The first thing you need to do after an auto accident is to contact the police and your insurance company as well as the party at fault’s insurance company. It’s important that the event is documented right away or the insurance company may try to argue that your injuries are not serious in order to avoid paying a claim.

Even if you don’t feel pain at the scene, or immediately thereafter, you could have injuries that won’t surface until days later. Make sure to pay a visit to your doctor for observation no matter how minor the accident. Your whiplash compensation will be based on your diligence and the severity of your injuries.

Claiming Whiplash Compensation

The next step to consider after you’ve seen your doctor and contacted the insurance companies is to retain legal counsel. A lawyer can help you follow proper procedures and get the compensation you deserve.

There are several aspects to consider when filing a whiplash compensation claim.

Legal Liability

Some accidents, such as rear-end collisions are easy to define who was at fault. Other times, it can be difficult to ascertain. For this reason, insurance companies make it a point to use crash diagrams and witness testimonials in order to determine a payout on a claim.

This is why it’s so important to file a police report after an accident. You should try to get as much documentation relating the accident as possible and seek medical treatment right away.

Treatment

Insurance companies pay close attention to how long after the accident you sought medical care. Don’t just go to the emergency room because they may deem your injuries minor according to what they see at the time. Remember that a whiplash injury can take a few days to manifest.

If your doctor recommends medication or physical therapy, make sure you follow through with those instructions. The insurance company will verify your treatment and other options before paying your claim.

Injuries

Depending on the severity of your injuries will also depend on the amount of your whiplash compensation claim. If your injuries are severe, you’ll get a higher payout. Likewise, if the insurance company finds that your injuries were not severe, they may try to settle the claim for less than adequate compensation.
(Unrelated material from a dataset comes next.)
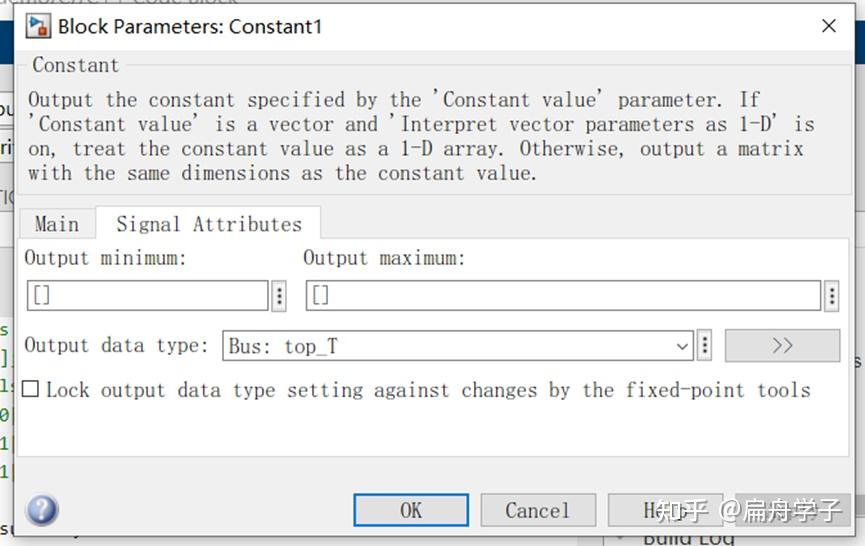
Task: Click the Lock output data type label text
Action: [428, 389]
Don’t forget to document your injuries and keep track of how they affect your daily routine and lifestyle.

Recovery Time

Insurance companies will deem your injuries more severe based on the amount of time it takes you to recover. The longer they take to heal, the more compensation you’ll likely get for pain and suffering. If your injuries are not deemed severe due to recovery time, you might consider seeking damages from the other party.

Daily Life

If you’re able to progress through each day without interruption due to your injuries, the insurance company will consider your injury to be minor. They want to know how the crash impacts your daily life in relation to your pain and general activities.

On the other hand, if your daily routine is impacted in such a way that you are unable to perform regular functions, your claim is more likely to be supported.

Claims Process

The claims process for whiplash compensation takes some time. If you don’t have a lawyer, you can expect to be in constant contact with the insurance company. If you do obtain a lawyer, they can take care of most of these communications for you.
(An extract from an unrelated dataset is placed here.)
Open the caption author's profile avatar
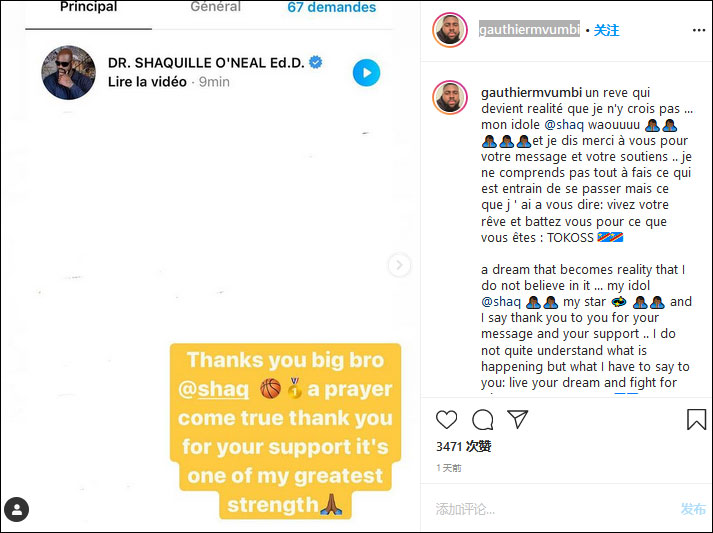The width and height of the screenshot is (713, 533). pos(449,97)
You’ll likely have to meet with an insurance adjuster who will review your vehicle for damages. The insurance company will also request medical records and any other documentation related to the accident before considering payment on a claim.

Final Thoughts

Filing a whiplash compensation claim doesn’t have to be scary and overwhelming. Just keep these tips in mind in case you’re ever involved in an accident where injuries are sustained. And, don’t wait to see a doctor after the accident has occurred.

It’s a good idea to keep a journal of your injuries and financial losses incurred from your accident. This journal can be used to support your claim and keep the insurance company from settling for less than you deserve. Make note of lost wages, transportation expenses, medical bills, and any other thoughts you have related to the case.